On Wednesday July 3rd, (12th of Teer) I sat in a cab in Isfahan's Azadi Square. The driver said he had heard on the radio that two men were going to be publicly executed in the afternoon and traffic in the area would be blocked. For a second, on that hot day, I felt a momentary chill.
At about 5:30 that afternoon, I took my camera and caught a cab to see the execution with my own eyes. I don't know why; perhaps I was searching for a dramatic subject for my next painting, by feeling the experience.
I got there too late. The two had already been hung from what looked like soccer poles by pulling a rope. Two young men, in their early 20s. Their crimes had been read to the crowd before they were executed.
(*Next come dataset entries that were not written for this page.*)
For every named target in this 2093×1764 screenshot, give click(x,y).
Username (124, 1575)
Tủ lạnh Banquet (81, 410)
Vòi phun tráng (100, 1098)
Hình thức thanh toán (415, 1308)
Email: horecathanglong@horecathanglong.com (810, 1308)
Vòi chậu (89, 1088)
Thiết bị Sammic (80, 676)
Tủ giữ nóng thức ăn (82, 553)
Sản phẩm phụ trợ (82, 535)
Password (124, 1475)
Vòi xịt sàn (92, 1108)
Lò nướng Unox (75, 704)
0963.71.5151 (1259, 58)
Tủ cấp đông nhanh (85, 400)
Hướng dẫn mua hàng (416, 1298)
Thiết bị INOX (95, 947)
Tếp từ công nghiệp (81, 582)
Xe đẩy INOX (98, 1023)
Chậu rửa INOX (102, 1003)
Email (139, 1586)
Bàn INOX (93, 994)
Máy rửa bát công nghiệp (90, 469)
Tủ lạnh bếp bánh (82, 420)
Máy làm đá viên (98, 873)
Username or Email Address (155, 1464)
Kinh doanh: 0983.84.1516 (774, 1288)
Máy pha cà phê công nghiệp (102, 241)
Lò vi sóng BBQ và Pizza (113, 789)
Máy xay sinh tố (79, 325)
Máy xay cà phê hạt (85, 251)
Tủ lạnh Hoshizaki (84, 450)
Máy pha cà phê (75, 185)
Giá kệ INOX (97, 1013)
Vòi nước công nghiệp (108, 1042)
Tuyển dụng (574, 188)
There were many members of the police in riot gear and scary uniforms. I asked one of the spectators why the two had been executed. “Armed robbery and murder,” he said. I was able to take several pictures, but only one came out ok. I did not want to attract any attention. My hands where shaking.
I saw the bodies of the men being lowered and put inside an ambulance. An announcer kept thanking the revolutionary guards for their cooperation.
When I asked people what they thought, almost all agreed that the two deserved it. They said people don't want to be shot at when they go into a bank and they should feel safe when carrying large amounts of cash.
I do know know whether the newspapers wrote about the execution the next day, but it was not mentioned on TV news.
During my childhood in Isfahan, I had heard about public hangings being carried out in Naqsh Jahan Square before dawn. When I asked why these two had been executed in the afternoon, some suggested that the authorities wanted to scare people: the following week was the anniversary of the student uprising.
I still think about that day and when I do, my body and my heart shiver.